■ Passage given ■
◆ ◆ ◆

This is clearly a failure of constant-propagation / inlining / specialization / type-inference. You don’t see it by benchmarking dnPl in isolation because this has different state of inlining / const-prop heuristics.

The bad pattern – using T as an argument when you really mean ::Type{T} – is very commonly used. It would be better if we could make it reliably do the right thing.

PS. I looked at

julia> import Profile
julia> with_cache(30); Profile.Allocs.clear();Profile.Allocs.@profile with_cache(30); p = Profile.Allocs.fetch(); Profile.print(p)
Overhead ╎ [+additional indent] Count File:Line; Function
=========================================================
   ╎432 @Base/client.jl:541; _start()
   ╎ 432 @Base/client.jl:567; repl_main
   ╎  432 @Base/client.jl:430; run_main_repl(interactive::Bool, quiet::Bool, banner::Symbol, history_file::Bool, color_set::Bool)

◆ ◆ ◆

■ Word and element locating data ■

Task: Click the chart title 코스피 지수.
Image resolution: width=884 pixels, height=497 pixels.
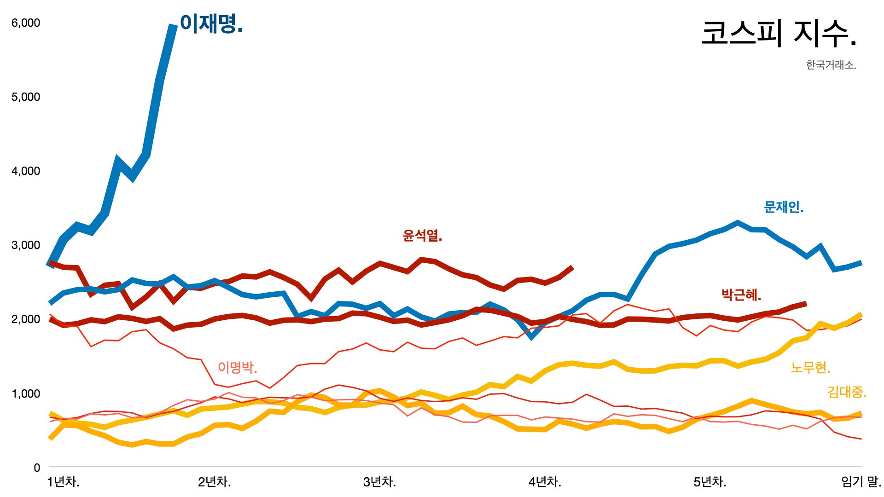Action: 778,34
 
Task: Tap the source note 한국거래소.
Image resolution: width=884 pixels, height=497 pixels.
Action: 831,65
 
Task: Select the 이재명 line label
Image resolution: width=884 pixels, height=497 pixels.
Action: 211,23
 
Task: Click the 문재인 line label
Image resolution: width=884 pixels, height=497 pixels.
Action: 783,207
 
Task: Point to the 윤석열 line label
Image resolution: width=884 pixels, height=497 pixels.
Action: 422,236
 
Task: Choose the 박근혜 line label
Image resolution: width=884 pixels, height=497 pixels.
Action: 741,295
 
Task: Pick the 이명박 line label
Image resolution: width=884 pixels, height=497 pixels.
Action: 237,367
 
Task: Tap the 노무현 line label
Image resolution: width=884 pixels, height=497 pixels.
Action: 810,368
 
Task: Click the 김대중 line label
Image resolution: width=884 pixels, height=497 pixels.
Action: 846,392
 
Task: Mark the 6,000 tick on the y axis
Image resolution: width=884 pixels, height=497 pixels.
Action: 26,23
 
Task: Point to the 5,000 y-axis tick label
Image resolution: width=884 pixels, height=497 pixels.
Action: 26,97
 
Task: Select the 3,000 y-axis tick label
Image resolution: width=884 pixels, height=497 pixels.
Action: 26,245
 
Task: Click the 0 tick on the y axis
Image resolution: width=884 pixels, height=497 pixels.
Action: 37,468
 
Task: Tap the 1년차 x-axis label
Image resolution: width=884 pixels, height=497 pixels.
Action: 63,482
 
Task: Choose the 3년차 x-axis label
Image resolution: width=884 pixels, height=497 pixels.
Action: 379,482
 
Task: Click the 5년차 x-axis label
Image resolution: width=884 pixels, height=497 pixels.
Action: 710,482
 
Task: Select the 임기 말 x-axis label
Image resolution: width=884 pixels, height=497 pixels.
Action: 861,482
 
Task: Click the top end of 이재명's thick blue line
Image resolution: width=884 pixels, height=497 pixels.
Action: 174,26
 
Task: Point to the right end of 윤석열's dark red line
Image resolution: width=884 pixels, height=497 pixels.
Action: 572,267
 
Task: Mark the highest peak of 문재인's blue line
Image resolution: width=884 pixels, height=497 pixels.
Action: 738,223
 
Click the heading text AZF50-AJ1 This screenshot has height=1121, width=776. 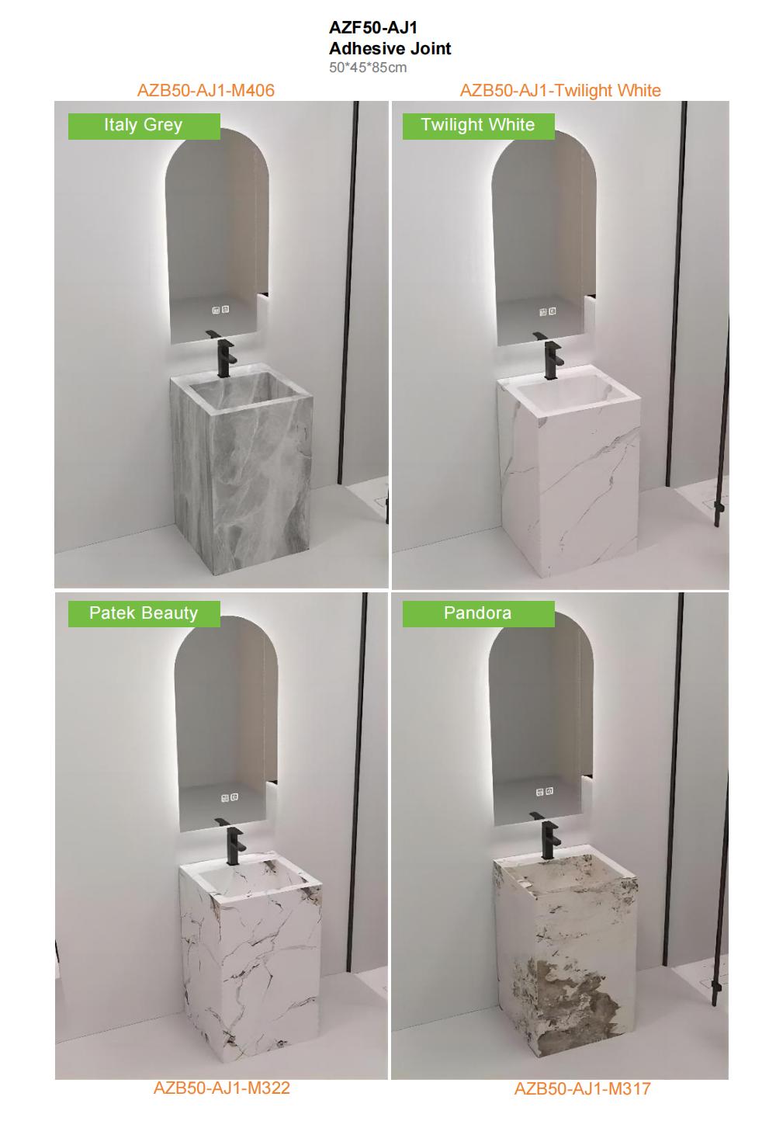click(x=373, y=28)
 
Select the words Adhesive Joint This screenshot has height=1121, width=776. click(x=390, y=48)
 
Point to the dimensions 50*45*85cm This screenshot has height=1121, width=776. click(x=367, y=68)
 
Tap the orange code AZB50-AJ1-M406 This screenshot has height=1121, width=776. click(x=206, y=90)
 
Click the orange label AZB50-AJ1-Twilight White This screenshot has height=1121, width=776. click(x=560, y=90)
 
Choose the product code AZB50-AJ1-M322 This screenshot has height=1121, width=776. click(x=221, y=1088)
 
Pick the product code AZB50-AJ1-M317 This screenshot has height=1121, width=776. click(x=582, y=1088)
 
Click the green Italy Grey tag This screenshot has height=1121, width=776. click(x=144, y=126)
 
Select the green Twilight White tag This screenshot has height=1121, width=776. click(x=478, y=126)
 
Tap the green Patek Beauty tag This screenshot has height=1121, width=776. click(x=144, y=613)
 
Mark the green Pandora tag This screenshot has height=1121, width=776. click(x=478, y=613)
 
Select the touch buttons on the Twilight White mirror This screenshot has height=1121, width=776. click(x=548, y=312)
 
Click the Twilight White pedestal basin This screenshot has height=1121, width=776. click(x=568, y=474)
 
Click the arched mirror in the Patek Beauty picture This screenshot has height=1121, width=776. click(x=226, y=722)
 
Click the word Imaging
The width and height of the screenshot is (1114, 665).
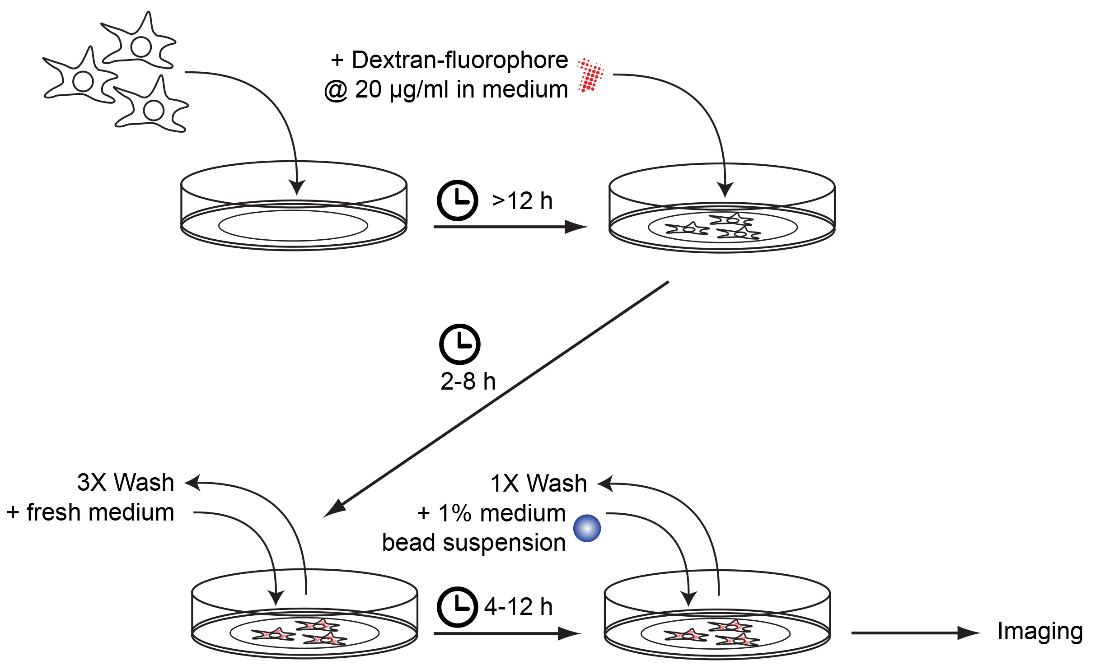point(1040,632)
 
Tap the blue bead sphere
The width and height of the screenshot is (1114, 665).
point(587,528)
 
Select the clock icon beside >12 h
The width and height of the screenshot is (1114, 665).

◆ ◆ ◆

■ Required task 1 ■
Duplicate the part of the Julia profiling post that opens with the words containing "This is clearly" and closes with "banner::Symbol, history_file::Bool, color_set::Bool)".
■ Required task 2 ■
Answer these questions on the Julia profiling post:
(a) What does the post say this is clearly a failure of?
(b) What bad pattern does the post call very commonly used?
(c) Which module is imported at the julia prompt?
■ Required task 3 ■
Supply the next part of the Julia profiling post, picking up after its final line.

■ Exercise result 1 ■
This is clearly a failure of constant-propagation / inlining / specialization / type-inference. You don’t see it by benchmarking dnPl in isolation because this has different state of inlining / const-prop heuristics.

The bad pattern – using T as an argument when you really mean ::Type{T} – is very commonly used. It would be better if we could make it reliably do the right thing.

PS. I looked at

julia> import Profile
julia> with_cache(30); Profile.Allocs.clear();Profile.Allocs.@profile with_cache(30); p = Profile.Allocs.fetch(); Profile.print(p)
Overhead ╎ [+additional indent] Count File:Line; Function
=========================================================
   ╎432 @Base/client.jl:541; _start()
   ╎ 432 @Base/client.jl:567; repl_main
   ╎  432 @Base/client.jl:430; run_main_repl(interactive::Bool, quiet::Bool, banner::Symbol, history_file::Bool, color_set::Bool)

■ Exercise result 2 ■
(a) Constant-propagation / inlining / specialization / type-inference.
(b) Using T as an argument when you really mean ::Type{T}.
(c) Profile.

■ Exercise result 3 ■
   ╎   432 @Base/essentials.jl:1052; invokelatest
   ╎    432 @Base/essentials.jl:1055; #invokelatest#2
   ╎     432 @Base/client.jl:446; (::Base.var"#1139#1141"{Bool, Symbol, Bool})(REPL::Module)
   ╎    ╎ 432 @REPL/src/REPL.jl:469; run_repl(repl::REPL.AbstractREPL, consumer::Any)
   ╎    ╎  432 @REPL/src/REPL.jl:483; run_repl(repl::REPL.AbstractREPL, consumer::Any; backend_on_current_task::Bool, backend::Any)
   ╎    ╎   432 @REPL/src/REPL.jl:324; kwcall(::NamedTuple, ::typeof(REPL.start_repl_backend), backend::REPL.REPLBackend, consumer::Any)
   ╎    ╎    432 @REPL/src/REPL.jl:327; start_repl_backend(backend::REPL.REPLBackend, consumer::Any; get_module::Function)
   ╎    ╎     432 @REPL/src/REPL.jl:342; repl_backend_loop(backend::REPL.REPLBackend, get_module::Function)
   ╎    ╎    ╎ 432 @REPL/src/REPL.jl:245; eval_user_input(ast::Any, backend::REPL.REPLBackend, mod::Module)
   ╎    ╎    ╎  432 @Base/boot.jl:430; eval
   ╎    ╎    ╎   432 REPL[3]:6; with_cache(n::Int64)
   ╎    ╎    ╎    432 @LegendrePolynomials/src/LegendrePolynomials.jl:352; dnPl
   ╎    ╎    ╎     432 @LegendrePolynomials/src/LegendrePolynomials.jl:284; _unsafednPl!
 64╎    ╎    ╎    ╎ 64  @LegendrePolynomials/src/LegendrePolynomials.jl:236; doublefactorial(T::Type, n::Int64)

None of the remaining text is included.